To do:
Transcribe every record that appears below, exactly and in full.

Supplied information:
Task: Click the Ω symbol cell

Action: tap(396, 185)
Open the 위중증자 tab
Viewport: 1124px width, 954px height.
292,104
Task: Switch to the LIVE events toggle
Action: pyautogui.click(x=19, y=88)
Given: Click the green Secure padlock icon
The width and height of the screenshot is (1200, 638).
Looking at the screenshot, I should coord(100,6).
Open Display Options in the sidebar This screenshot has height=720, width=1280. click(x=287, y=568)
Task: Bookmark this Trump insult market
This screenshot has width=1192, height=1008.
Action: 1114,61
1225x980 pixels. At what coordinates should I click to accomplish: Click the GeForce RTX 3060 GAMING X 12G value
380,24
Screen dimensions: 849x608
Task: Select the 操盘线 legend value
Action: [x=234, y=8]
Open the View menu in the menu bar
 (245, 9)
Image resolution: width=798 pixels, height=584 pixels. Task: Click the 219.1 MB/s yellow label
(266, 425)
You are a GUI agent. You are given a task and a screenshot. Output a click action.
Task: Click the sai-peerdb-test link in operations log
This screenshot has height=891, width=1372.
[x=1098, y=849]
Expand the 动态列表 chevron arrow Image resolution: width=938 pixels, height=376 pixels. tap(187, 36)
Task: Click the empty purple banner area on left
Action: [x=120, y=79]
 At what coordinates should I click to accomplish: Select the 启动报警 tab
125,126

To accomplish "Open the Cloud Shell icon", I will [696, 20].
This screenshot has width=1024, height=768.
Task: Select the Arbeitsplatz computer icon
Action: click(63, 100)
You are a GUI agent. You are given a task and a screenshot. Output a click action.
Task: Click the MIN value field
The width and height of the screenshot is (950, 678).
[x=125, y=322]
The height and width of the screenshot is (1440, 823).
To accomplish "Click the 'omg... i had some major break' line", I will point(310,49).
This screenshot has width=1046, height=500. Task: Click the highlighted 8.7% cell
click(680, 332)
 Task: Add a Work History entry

Response to the task:
Task: Click the Ω symbol cell

Action: tap(396, 185)
Open the 위중증자 tab
Viewport: 1124px width, 954px height.
292,104
Task: Switch to the LIVE events toggle
Action: pyautogui.click(x=19, y=88)
Given: Click the green Secure padlock icon
The width and height of the screenshot is (1200, 638).
Looking at the screenshot, I should coord(100,6).
Open Display Options in the sidebar This screenshot has height=720, width=1280. click(x=287, y=568)
Task: Bookmark this Trump insult market
This screenshot has width=1192, height=1008.
Action: 1114,61
1225x980 pixels. At what coordinates should I click to accomplish: Click the GeForce RTX 3060 GAMING X 12G value
380,24
Screen dimensions: 849x608
Task: Select the 操盘线 legend value
Action: [x=234, y=8]
Open the View menu in the menu bar
 (245, 9)
Image resolution: width=798 pixels, height=584 pixels. Task: Click the 219.1 MB/s yellow label
(266, 425)
You are a GUI agent. You are given a task and a screenshot. Output a click action.
Task: Click the sai-peerdb-test link in operations log
This screenshot has height=891, width=1372.
[x=1098, y=849]
Expand the 动态列表 chevron arrow Image resolution: width=938 pixels, height=376 pixels. tap(187, 36)
Task: Click the empty purple banner area on left
Action: [x=120, y=79]
 At what coordinates should I click to accomplish: Select the 启动报警 tab
125,126

To accomplish "Open the Cloud Shell icon", I will [696, 20].
This screenshot has width=1024, height=768.
Task: Select the Arbeitsplatz computer icon
Action: click(63, 100)
You are a GUI agent. You are given a task and a screenshot. Output a click action.
Task: Click the MIN value field
The width and height of the screenshot is (950, 678).
[x=125, y=322]
The height and width of the screenshot is (1440, 823).
To accomplish "Click the 'omg... i had some major break' line", I will point(310,49).
This screenshot has width=1046, height=500. Task: Click the highlighted 8.7% cell
click(680, 332)
 Task: Add a Work History entry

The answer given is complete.